Il prof di matematica e ombudsman dei risparmiatori Beppe Scienza: quadruplicata l’imposta per chi rivende monete o lingotti
Le tasse hanno azzerato i guadagni di chi ha puntato sull’oro come bene rifugio. A spiegarlo a Open è il professor Beppe Scienza, docente del dipartimento di matematica dell’università di Torino e ombudsman dei risparmiatori. Scienza ha da poco pubblicato il libro “I nostri soldi e l’inflazione”, che fornisce gli strumenti per districarsi tra i prodotti finanziari.
Per chi ha investito nel metallo giallo, il 2024 è stato finora un anno felice, verrebbe da dire un anno d’oro. Perché non concorda?
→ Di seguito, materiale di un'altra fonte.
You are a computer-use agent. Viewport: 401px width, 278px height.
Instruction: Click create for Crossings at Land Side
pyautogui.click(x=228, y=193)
Non nego mica la salita dei prezzi da 53 a oltre 70 euro al grammo da fine 2023 a ora. Peccato che a molti questo non sia bastato a compensare il tiro mancino giocatogli dal governo Meloni, di cui quasi nessuno ha parlato. Infilata fra le tante disposizioni della Legge di Bilancio (L. 213/2023 art. 1 comma 92 lettera c), è stata quadruplicata l’imposta per chi rivende monete o lingotti, senza avere una valida documentazione dell’acquisto. Anche nel caso di una sola sterlina.
Ma in concreto cosa è capitato?
Di per sé l’aliquota sui guadagni, vendendo lingotti, sterline, marenghi o analoghe monete d’oro, ammonta al 26%. È come per azioni od obbligazioni private. Ma è frequente non avere il documento dell’acquisto e fino al 2023 era considerata plusvalenza un quarto dell’incasso, ora tutto il ricavato. Di fatto l’imposta è passata dal 6,5% al 26%.